= James M. Gates Jr. =

James Major B. Gates (July 17, 1935 – March 20, 2004) was the last survivor of the segregated 95th Engineers Combat Battalion, which was used for human fallout exposure testing. They were stationed in closest vicinity during atomic blasting at Camp Desert Rock in Nevada in 1954. He was quoted as saying, "there is no reckoning why the government would hurt its own people."

At age 15, Gates saw combat in Korea, and was captured, jailed, and beaten. Upon returning to the United States in 1953, Jim's unit was first shipped to Ft. Leonard Wood in Missouri for eight weeks of basic and special project training, including gas exposure. In 1954, his unit was sent to Yakima Washington, where Jim and the others worked as extras in the Audie Murphy movie "To Hell and Back". Jim said the movie title was Providential. By July of that year, his unit was sent to Nevada by night-train to prevent the men going AWOL, and at that time told not to reveal what awaited them in Camp Desert Rock (below Camp Mercury) under the penalty of red balling when they became civilian.

Jim dug ditches, built fake towns and set explosive devices because he was a munitions expert. It was also his job to round up jack rabbits to put in cages, not only to be used as atomic test victims, but whose bones would mingle and cover those of sacrificed men nicknamed "Desert Rats," who were put in "monkey cages," or tied to fences closest to detonation. These acts have been documented on film, and show that the military used racial experiments with impunity.

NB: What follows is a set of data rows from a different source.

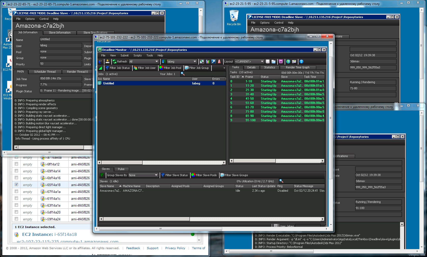Screen dimensions: 427x257
Task: Click the bar chart icon in Monitor toolbar
Action: tap(208, 62)
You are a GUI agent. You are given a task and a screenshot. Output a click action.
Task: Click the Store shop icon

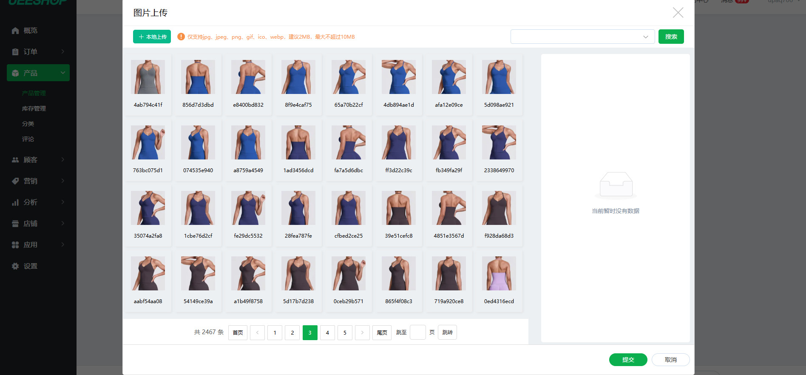click(x=15, y=224)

Jim himself, was within a 1/2 mile radius from at least 7 types of bombs without other protection or cover except a trench. He was involved in a series of 14 nuclear explosions in Operation Teapot and Operation MET. One explosion blew him out of a trench and he awoke 11 days later in the military hospital finding his arm and leg undergoing surgical reconstruction. He asked then for a medical discharge, but it was denied him. Along with the other men, he ingested radioactive water and food, breathed radioactive air—all the while being counseled by military chaplains that these were harmless. To counteract this horror, Jim knew enough to act by driving out into the desert at night to cut the wires he set up that day, to create a delay in detonation. In doing so he would be arrested.

While hitching along a military border road, he was picked up by journalist Paul Jacobs. After becoming friends, Jim gave him insider knowledge. Jacobs formally interviewed him and others, publishing a series of stories which helped blow the lid off the secrecy surrounding atomic testing. Jim's testimony was included into the 1980 documentary "Paul Jacobs and the Nuclear Gang" produced by Saul Landau. Jim was also in a 1995 British production "Geiger Sweet Geiger Sour" (which movie is banned in the U.S.). After Jim's duties in Nevada, he was shipped to Germany, and then back to the United States to teach chemical, nuclear and biological warfare at Nike ABM bases.

Back in Chicago and not able to retire, he continued in the Army Reserves. Jim married and had 8 children and 29 grandchildren. He drove taxi cabs, worked in a steel mill and a post office, and opened his own restaurant. Even so, he was denied Social Security and was homeless for 12 of those years, suffering a heart attack during that time, with no insurance benefits. The radioactive poisoning had settled in his connective tissues, his lungs, joints, muscles and teeth, causing him major organ failures over the years, including a burst appendix followed by heart failure, all of which he miraculously survived to the amazement of doctors, and which two were suffered on the 40th anniversary of Operation TEAPOT.

Jim never gave up his fight for the military benefits denied him. He was interviewed many times, including a 1994 in-depth interview. This article, entitled "The Legal Fallout" was featured (front cover) in an ABA Law Journal, and caused controversy between the American Bar Association and the government. Jim also joined the Atomic Veterans Association, the Alliance of Atomic Veterans, and would attend the Vietnam Veterans Against the War rallies to befriend the homeless vets. Since 1986, he participated in civil disobedience actions against weapons testing at the Nevada Test Site. He attended rallies and conferences in Washington, New York City, San Francisco, Berkeley, Las Vegas and Chicago. He also worked closely with political leaders, including Mayor Harold Washington and Senators Carol Moseley Braun and Paul Simon. Jim's last trip to Nevada was when the Shoshone Indians gave him a memorial plaque for his friendship and concern.

Jim was able to receive a date for a landmark hearing on his case before the Court of Appeals in Washington, but died just two and a half months before he could attend. He is buried at the Abraham Lincoln National Cemetery.